» **Instructions to follow**:
The line containing "Viewport: 1568px width, 550px height." and every line after it through the end of the records: return those exactly, and nothing more.

» **Extracted information**:
--------
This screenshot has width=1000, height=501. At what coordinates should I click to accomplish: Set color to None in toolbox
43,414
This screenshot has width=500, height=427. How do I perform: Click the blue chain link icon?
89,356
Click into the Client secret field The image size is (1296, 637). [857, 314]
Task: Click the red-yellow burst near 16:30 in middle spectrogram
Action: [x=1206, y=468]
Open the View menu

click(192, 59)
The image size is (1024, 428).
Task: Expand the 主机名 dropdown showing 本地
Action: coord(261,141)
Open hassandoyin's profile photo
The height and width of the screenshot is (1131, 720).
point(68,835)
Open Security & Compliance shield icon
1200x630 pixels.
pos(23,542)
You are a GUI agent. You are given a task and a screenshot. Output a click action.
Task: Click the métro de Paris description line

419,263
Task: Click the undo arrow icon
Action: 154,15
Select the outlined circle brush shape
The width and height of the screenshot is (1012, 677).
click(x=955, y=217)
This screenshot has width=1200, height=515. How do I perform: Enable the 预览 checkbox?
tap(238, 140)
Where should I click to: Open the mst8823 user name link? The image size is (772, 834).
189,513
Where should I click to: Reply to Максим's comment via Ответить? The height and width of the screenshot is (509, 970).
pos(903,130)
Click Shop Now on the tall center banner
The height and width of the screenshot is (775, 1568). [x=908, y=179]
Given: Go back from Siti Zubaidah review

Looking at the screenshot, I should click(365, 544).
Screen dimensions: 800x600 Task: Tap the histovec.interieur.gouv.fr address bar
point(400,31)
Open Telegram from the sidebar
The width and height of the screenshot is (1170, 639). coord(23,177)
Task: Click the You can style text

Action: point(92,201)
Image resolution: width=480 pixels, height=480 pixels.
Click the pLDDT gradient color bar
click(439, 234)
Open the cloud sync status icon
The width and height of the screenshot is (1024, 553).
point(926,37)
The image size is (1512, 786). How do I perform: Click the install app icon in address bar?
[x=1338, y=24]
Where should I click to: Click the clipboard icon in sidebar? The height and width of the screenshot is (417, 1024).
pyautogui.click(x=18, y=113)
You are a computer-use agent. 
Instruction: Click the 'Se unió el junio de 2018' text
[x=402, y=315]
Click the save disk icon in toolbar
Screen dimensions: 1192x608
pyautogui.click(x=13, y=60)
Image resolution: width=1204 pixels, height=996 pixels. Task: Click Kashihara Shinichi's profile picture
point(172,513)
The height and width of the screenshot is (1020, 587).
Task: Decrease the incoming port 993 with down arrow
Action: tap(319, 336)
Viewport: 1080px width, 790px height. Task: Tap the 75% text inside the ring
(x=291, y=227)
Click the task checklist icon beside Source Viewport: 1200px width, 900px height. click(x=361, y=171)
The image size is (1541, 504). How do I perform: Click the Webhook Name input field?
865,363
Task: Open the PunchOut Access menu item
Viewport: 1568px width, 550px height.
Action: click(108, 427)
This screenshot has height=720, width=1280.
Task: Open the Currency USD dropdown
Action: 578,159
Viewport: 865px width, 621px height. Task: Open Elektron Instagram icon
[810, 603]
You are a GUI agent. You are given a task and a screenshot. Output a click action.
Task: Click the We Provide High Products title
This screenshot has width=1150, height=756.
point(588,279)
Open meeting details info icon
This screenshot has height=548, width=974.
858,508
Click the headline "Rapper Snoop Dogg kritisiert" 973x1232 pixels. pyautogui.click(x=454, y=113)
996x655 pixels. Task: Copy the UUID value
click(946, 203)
--------
» **Final answer**:
Viewport: 1568px width, 550px height.
Action: click(108, 427)
This screenshot has height=720, width=1280.
Task: Open the Currency USD dropdown
Action: 578,159
Viewport: 865px width, 621px height. Task: Open Elektron Instagram icon
[810, 603]
You are a GUI agent. You are given a task and a screenshot. Output a click action.
Task: Click the We Provide High Products title
This screenshot has width=1150, height=756.
point(588,279)
Open meeting details info icon
This screenshot has height=548, width=974.
858,508
Click the headline "Rapper Snoop Dogg kritisiert" 973x1232 pixels. pyautogui.click(x=454, y=113)
996x655 pixels. Task: Copy the UUID value
click(946, 203)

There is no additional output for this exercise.